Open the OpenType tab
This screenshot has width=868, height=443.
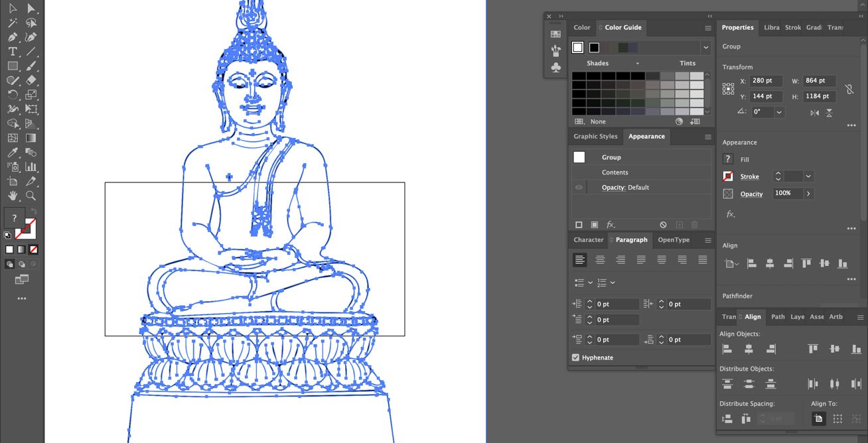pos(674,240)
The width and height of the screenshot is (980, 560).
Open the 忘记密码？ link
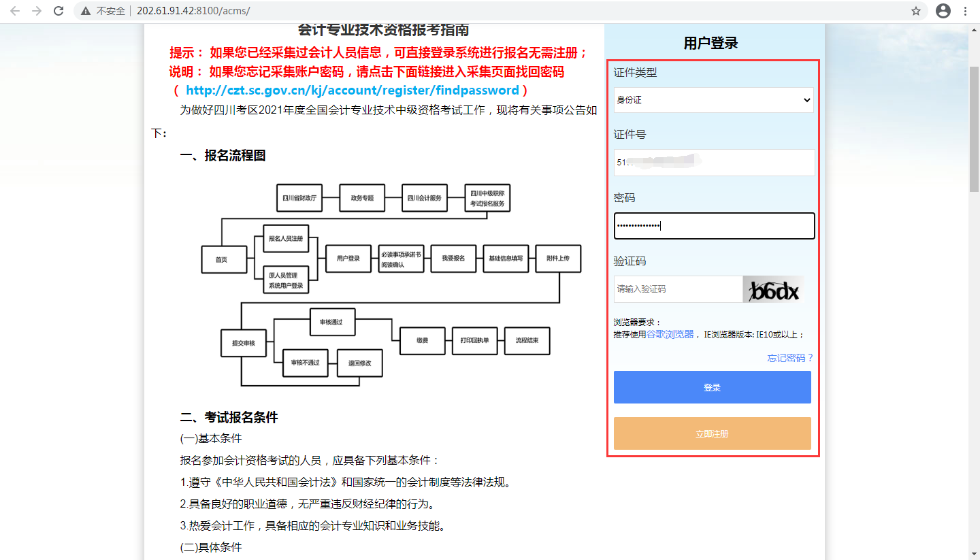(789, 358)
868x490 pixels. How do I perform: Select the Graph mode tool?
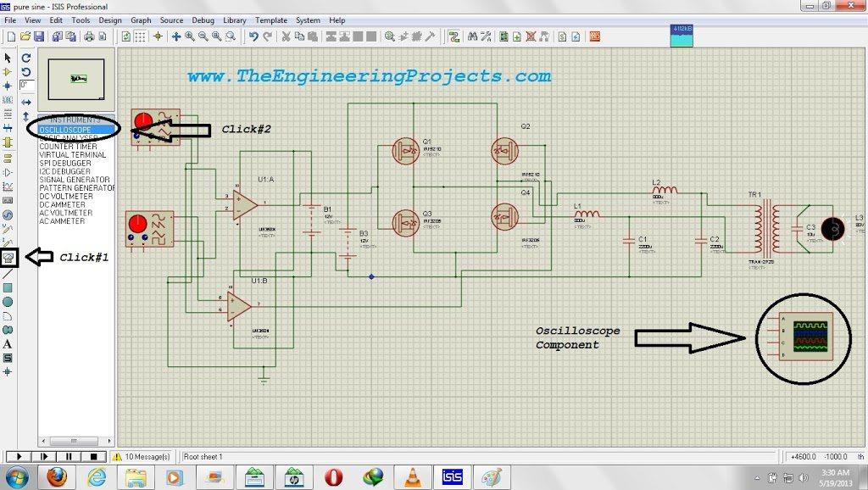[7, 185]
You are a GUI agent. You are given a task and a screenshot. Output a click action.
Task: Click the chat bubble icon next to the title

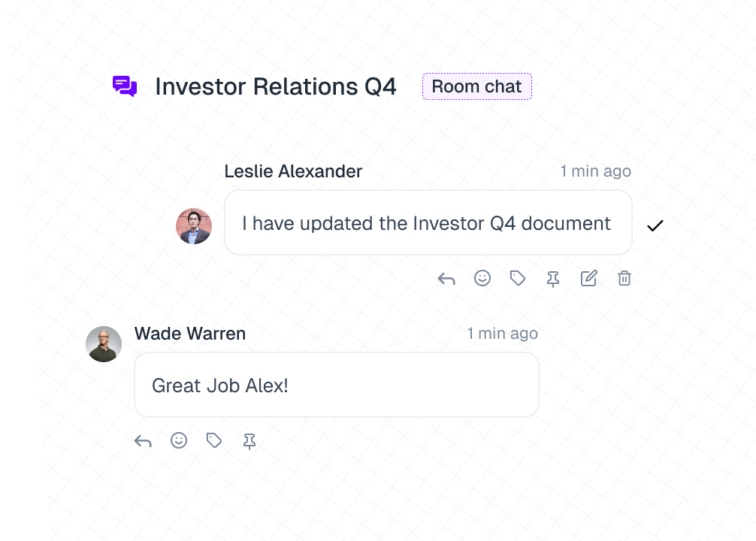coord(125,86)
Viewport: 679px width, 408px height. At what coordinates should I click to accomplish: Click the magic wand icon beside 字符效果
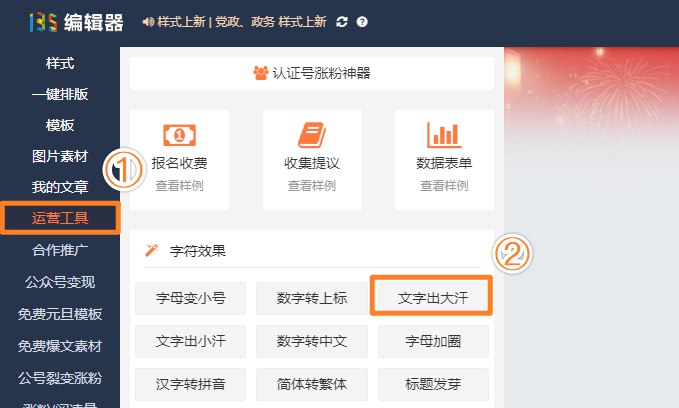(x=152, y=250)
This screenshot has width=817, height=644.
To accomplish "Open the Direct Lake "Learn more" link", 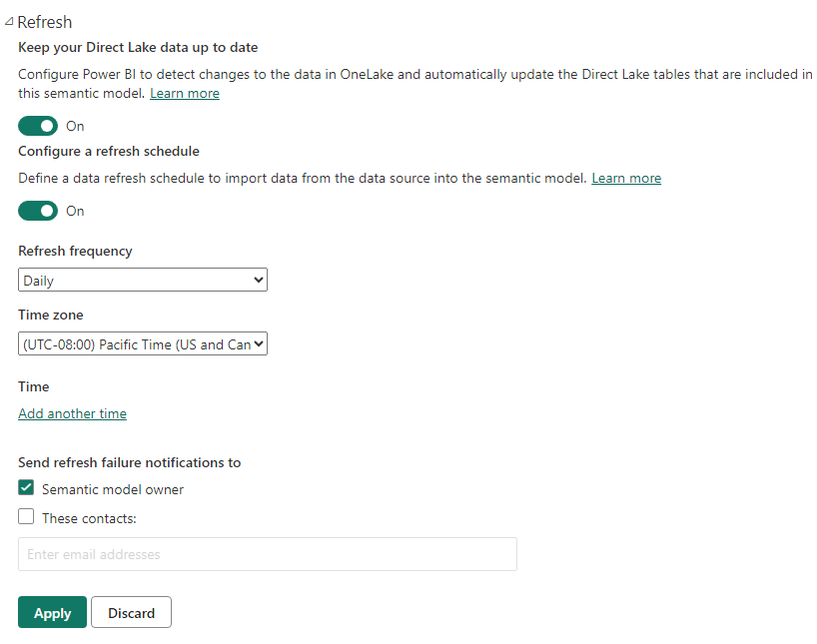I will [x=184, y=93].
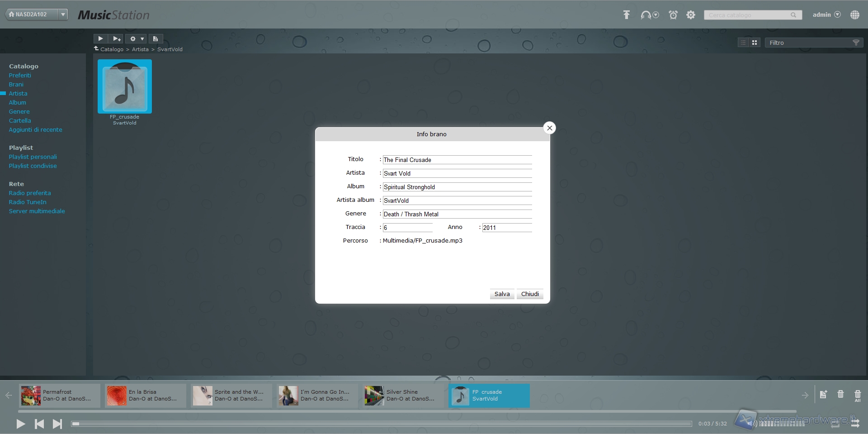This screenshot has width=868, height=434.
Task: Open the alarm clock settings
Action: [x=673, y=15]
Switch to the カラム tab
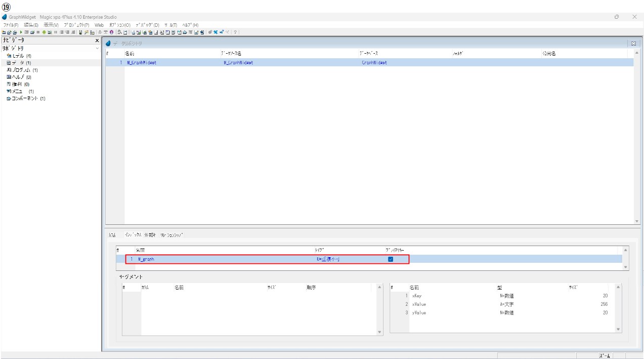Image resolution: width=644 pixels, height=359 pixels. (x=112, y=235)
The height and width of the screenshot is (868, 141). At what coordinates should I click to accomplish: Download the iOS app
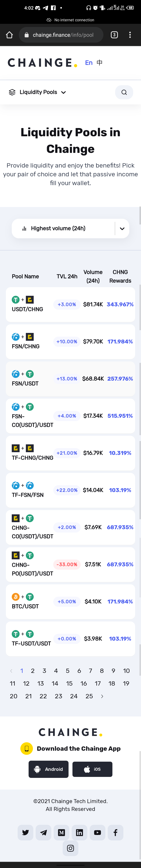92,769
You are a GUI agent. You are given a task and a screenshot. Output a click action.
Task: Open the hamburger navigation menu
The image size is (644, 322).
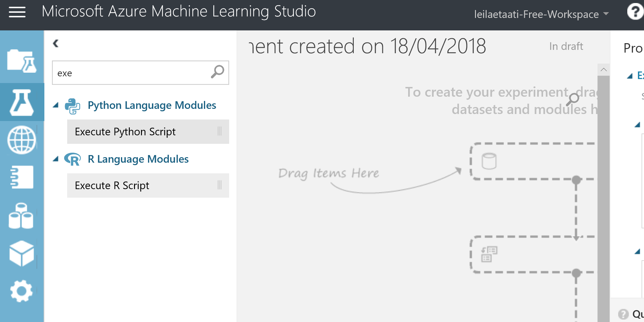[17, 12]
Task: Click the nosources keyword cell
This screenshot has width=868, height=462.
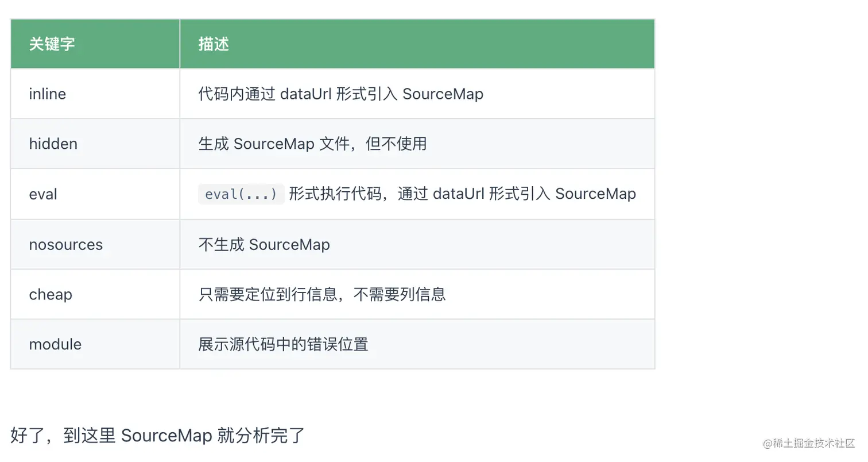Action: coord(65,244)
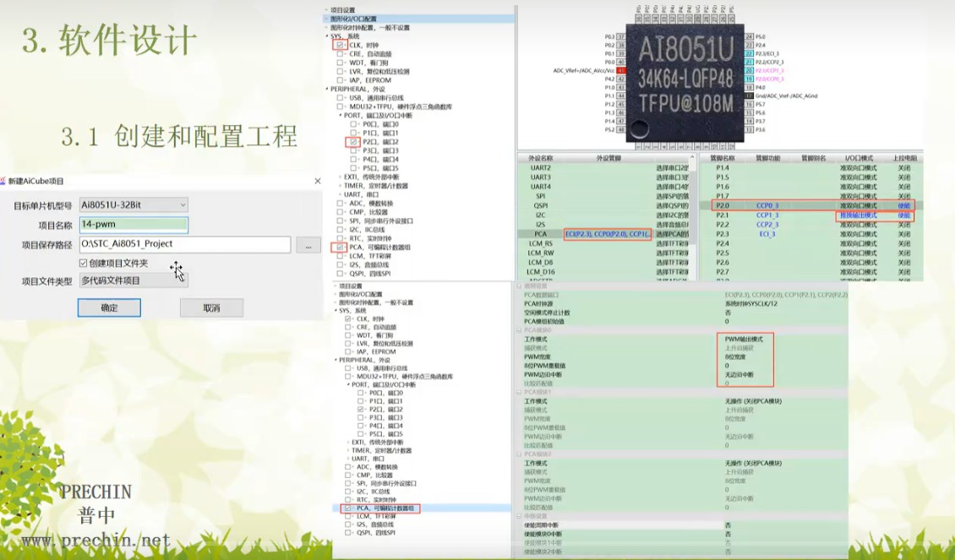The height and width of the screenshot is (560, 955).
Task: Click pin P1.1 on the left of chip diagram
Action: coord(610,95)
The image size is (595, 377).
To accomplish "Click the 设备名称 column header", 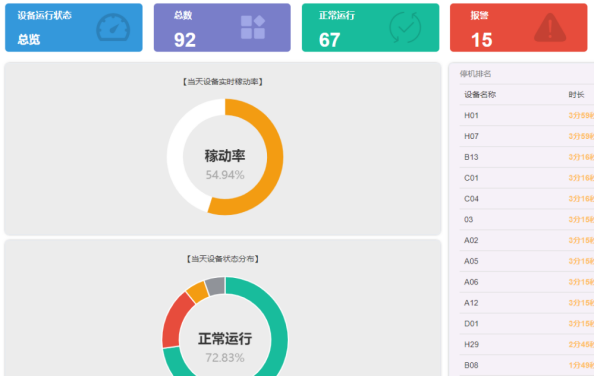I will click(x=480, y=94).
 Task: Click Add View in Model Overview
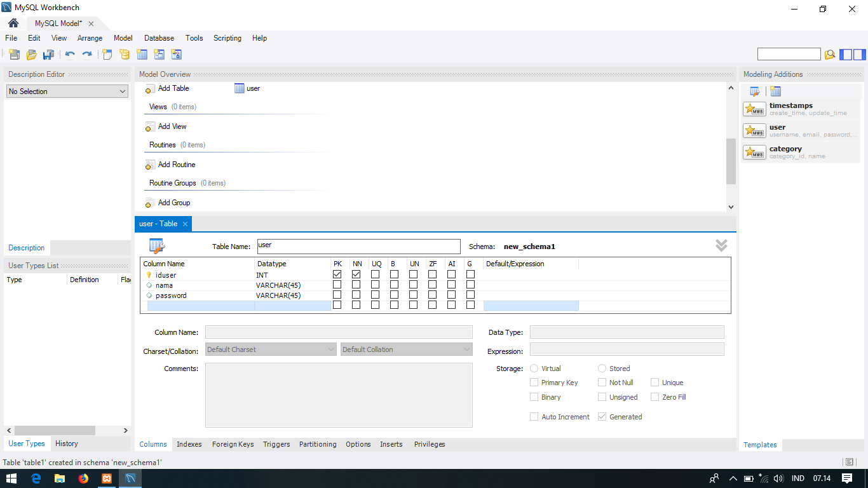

:::

*Exercise requirements*. Reproduce, word for word, only the lines in the records above from the line with "Task: Click the chat" through the line with "This screenshot has width=817, height=644.", including both ends; omit the pictures.

*Reply to the exercise*.
Task: Click the chat bubble icon next to the title

coord(125,86)
Viewport: 679px width, 408px height. At what coordinates should I click to accomplish: Click the magic wand icon beside 字符效果
(x=152, y=250)
This screenshot has width=817, height=644.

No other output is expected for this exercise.